Mosca ha inoltre lamentato la perdita di uno dei due elicotteri inviati alla ricerca dei piloti del Su-24, costretto ad atterrare per problemi al motore e quindi distrutto da un missile anticarro dei ribelli siriani. Nell’attacco sarebbe morto un marine russo, così come uno dei due piloti del bombardiere. L’altro è stato recuperato e ricondotto a Latakia.
La risposta immediata del Cremlino è stato il rafforzamento del proprio dispositivo antiaereo nel Levante e l’interruzione delle relazioni militari con la Turchia. Le operazioni dei bombardieri proseguiranno con la copertura aerea dei caccia basati a Latakia.

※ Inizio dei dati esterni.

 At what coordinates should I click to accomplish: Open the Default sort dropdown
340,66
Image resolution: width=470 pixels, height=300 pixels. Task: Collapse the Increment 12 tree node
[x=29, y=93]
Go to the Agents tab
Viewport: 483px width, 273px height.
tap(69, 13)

L’incrociatore lanciamissili Moskva si posizionerà al largo della costa siriana col compito di abbattere qualsiasi minaccia aerea alle forze russe in Siria. Nave ammiraglia della flotta del Mar Nero, l’incrociatore è alla testa del gruppo navale russo dislocato nel Mediterraneo Orientale e imbarca un sistema antiaereo di prim’ordine che deriva dall’S-300 impiegato a terra.
Confliggenti invece le notizie sui sistemi antiaerei terrestri. Il presidente Putin ha annunciato che la base siriana di Khmeimim, da cui operano i velivoli russi, sarà difesa dal sistema S-300. Poco prima, il ministro della Difesa Shoigu aveva invece parlato dell’S-400.

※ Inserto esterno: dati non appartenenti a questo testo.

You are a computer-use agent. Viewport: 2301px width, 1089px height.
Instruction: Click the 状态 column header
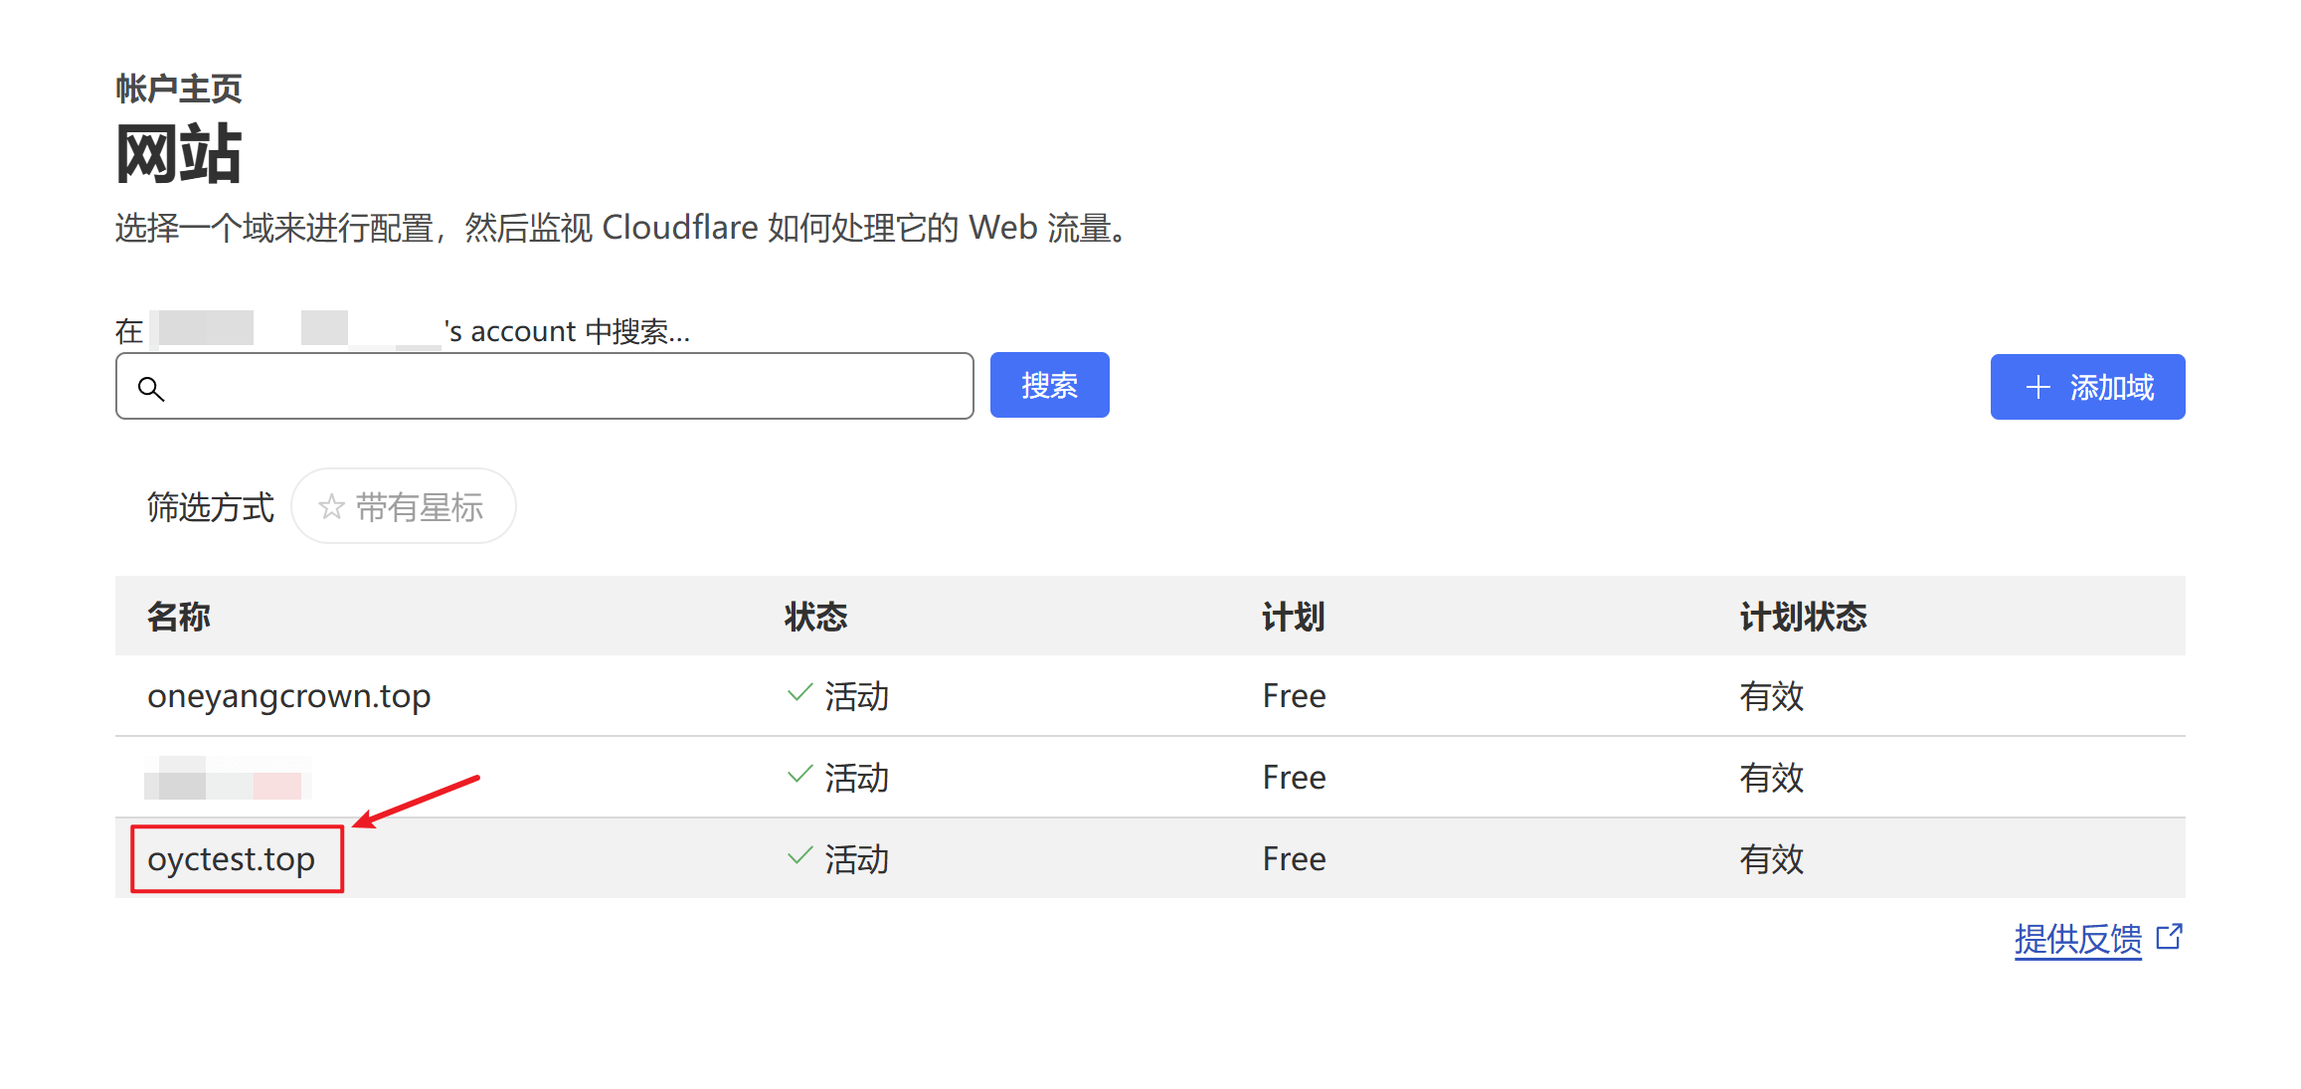(815, 617)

Nonostante entrambi i sistemi siano potentissimi, se venisse confermato lo schieramento dell’S-400 si tratterebbe di un salto di qualità notevole del dispositivo militare russo nell’area. L’S-400 nel suo campo è l’arma antiaerea più avanzata al mondo: si ritiene che possa ingaggiare indistintamente aerei tattici e strategici, droni, missili cruise e balistici in un raggio di 400 chilometri e a un’altitudine di 30 mila metri, seguendo fino a 300 bersagli contemporaneamente.
L’S-400 è una minaccia mortale per qualsiasi velivolo non-stealth, ovvero ogni apparecchio in servizio presso le aviazioni di tutto il mondo a eccezione degli F-22 e dei B-2 delle forze statunitensi. Da Latakia potrebbe coprire un’area vasta quasi quanto l’intero territorio siriano, inclusa quella dove è stato abbattuto il Su-24, e complicare enormemente le operazioni dei velivoli turchi dall’altra parte del confine.